Worked Example: From Raw DITA to Discovery Evidence¶
This document walks through a concrete example of how discovery works, from raw DITA files to emitted evidence and final report output.
This is not a tutorial. It is an execution trace.
Example Input: Raw DITA Package¶
Assume the following package structure:
dita/
├── index.ditamap
├── Main.ditamap
└── topics/
└── definition.dita
index.ditamap¶
<map>
<title>Index</title>
<mapref href="Main.ditamap"/>
</map>
Main.ditamap¶
<map>
<title>Main Content</title>
<topicref href="topics/definition.dita"/>
</map>
topics/definition.dita¶
<glossentry>
<glossterm>Widget</glossterm>
<glossdef>Example definition</glossdef>
</glossentry>
Step 1: Discovery Scanner¶
The scanner walks the filesystem and identifies artifacts.
Discovered Artifacts¶
| Path | Type |
|---|---|
| index.ditamap | map |
| Main.ditamap | map |
| topics/definition.dita | topic |
No classification occurs at this stage.
Step 2: Metadata Extraction¶
Structural facts are extracted and stored as metadata.
Artifact: index.ditamap¶
{
"path": "index.ditamap",
"artifact_type": "map",
"metadata": {
"filename": "index.ditamap",
"contains_mapref": true,
"referenced_extensions": [".ditamap"]
}
}
Artifact: Main.ditamap¶
{
"path": "Main.ditamap",
"artifact_type": "map",
"metadata": {
"filename": "Main.ditamap",
"contains_topicref": true,
"referenced_extensions": [".dita"]
}
}
Artifact: topics/definition.dita¶
{
"path": "topics/definition.dita",
"artifact_type": "topic",
"metadata": {
"root_element": "glossentry"
}
}
Step 3: Pattern Evaluation¶
Patterns are evaluated independently for each artifact.
Evaluating index.ditamap¶
Pattern: main_map_by_index¶
Signals checked:
- filename equals
index.ditamap→ ✅ - contains
<mapref>with.ditamaphref → ✅
Result: Pattern matches.
Evidence emitted:
{
"pattern_id": "main_map_by_index",
"artifact_path": "index.ditamap",
"asserted_role": "MAIN",
"confidence": 0.9,
"rationale": [
"File is index.ditamap",
"Contains mapref to another map"
]
}
Evaluating Main.ditamap¶
No MAIN patterns match.
Fallback or content patterns may emit lower-confidence evidence later.

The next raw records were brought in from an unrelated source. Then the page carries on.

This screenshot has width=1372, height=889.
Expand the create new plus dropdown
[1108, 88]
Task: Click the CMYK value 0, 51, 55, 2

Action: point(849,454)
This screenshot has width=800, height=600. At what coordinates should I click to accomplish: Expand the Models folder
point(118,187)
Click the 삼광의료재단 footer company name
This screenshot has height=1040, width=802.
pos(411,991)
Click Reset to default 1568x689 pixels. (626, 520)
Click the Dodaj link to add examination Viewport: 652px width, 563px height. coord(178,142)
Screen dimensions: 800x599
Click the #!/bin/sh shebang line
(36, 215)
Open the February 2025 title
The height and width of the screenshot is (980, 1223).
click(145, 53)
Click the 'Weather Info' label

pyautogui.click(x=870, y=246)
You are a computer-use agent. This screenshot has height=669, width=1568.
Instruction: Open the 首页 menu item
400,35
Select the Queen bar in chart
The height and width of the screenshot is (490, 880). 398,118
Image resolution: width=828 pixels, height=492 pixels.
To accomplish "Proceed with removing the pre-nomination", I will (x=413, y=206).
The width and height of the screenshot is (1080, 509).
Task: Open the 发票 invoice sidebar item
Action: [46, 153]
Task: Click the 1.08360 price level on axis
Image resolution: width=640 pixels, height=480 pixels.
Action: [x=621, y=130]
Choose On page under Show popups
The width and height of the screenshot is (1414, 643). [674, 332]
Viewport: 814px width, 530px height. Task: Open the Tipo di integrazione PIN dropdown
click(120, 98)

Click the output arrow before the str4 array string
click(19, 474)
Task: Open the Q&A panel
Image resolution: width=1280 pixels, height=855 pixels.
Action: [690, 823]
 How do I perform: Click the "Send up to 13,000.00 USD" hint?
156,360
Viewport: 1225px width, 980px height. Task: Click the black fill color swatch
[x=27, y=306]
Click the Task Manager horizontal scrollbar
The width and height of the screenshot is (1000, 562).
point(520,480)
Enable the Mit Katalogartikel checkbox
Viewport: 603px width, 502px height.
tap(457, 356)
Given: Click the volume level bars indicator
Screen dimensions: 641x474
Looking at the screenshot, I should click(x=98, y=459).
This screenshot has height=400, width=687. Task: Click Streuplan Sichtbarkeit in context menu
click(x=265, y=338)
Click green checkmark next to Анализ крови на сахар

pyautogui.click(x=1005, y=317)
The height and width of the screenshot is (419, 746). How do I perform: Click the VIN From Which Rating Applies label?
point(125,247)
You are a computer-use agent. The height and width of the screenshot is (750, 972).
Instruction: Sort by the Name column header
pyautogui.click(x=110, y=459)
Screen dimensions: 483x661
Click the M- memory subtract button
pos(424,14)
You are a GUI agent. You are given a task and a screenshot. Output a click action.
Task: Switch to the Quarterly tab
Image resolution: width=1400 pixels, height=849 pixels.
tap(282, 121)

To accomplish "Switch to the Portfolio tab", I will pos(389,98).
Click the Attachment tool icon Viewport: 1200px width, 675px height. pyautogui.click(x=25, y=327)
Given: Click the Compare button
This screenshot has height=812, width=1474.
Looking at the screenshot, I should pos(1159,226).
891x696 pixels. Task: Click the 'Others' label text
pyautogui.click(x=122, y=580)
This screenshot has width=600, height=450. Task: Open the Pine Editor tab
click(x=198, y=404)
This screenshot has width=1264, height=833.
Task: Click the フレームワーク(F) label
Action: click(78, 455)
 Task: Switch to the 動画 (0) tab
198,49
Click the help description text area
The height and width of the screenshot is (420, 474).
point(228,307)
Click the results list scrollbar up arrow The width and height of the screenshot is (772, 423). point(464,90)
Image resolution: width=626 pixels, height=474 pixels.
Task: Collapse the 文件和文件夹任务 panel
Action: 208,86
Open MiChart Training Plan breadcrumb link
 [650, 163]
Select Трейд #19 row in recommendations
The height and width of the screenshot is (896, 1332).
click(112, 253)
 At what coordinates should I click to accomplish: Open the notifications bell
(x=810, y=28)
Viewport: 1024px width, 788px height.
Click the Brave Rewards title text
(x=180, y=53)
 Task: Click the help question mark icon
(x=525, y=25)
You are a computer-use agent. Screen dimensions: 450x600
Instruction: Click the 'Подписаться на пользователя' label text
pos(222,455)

Evaluating topics/definition.dita¶
Pattern: glossary_topic_by_root¶
Signals checked:
- root_element equals
glossentry→ ✅
Evidence emitted:
{
"pattern_id": "glossary_topic_by_root",
"artifact_path": "topics/definition.dita",
"asserted_role": "GLOSSARY",
"confidence": 1.0,
"rationale": [
"Topic root element is <glossentry>"
]
}
Step 4: Evidence Collection¶
At the end of evaluation, evidence looks like this:
[
{
"artifact": "index.ditamap",
"role": "MAIN",
"confidence": 0.9
},
{
"artifact": "topics/definition.dita",
"role": "GLOSSARY",
"confidence": 1.0
}
]
No conflicts were resolved yet.
Step 5: Report Generation¶
The DiscoveryReport summarizes observed facts and evidence.
Example Summary Output¶
{
"maps": 2,
"topics": 1,
"main_maps": 1,
"glossary_topics": 1,
"unknown_artifacts": 0
}
This report is:
- Machine-readable
- Auditable
- Safe to archive
- Safe to feed into later pipeline stages
Key Takeaways¶
- Discovery does not decide, it records
- Patterns emit evidence, not truth
- Conflicts are expected and visible
- Transformation logic comes later
Discovery exists to replace guesswork with facts.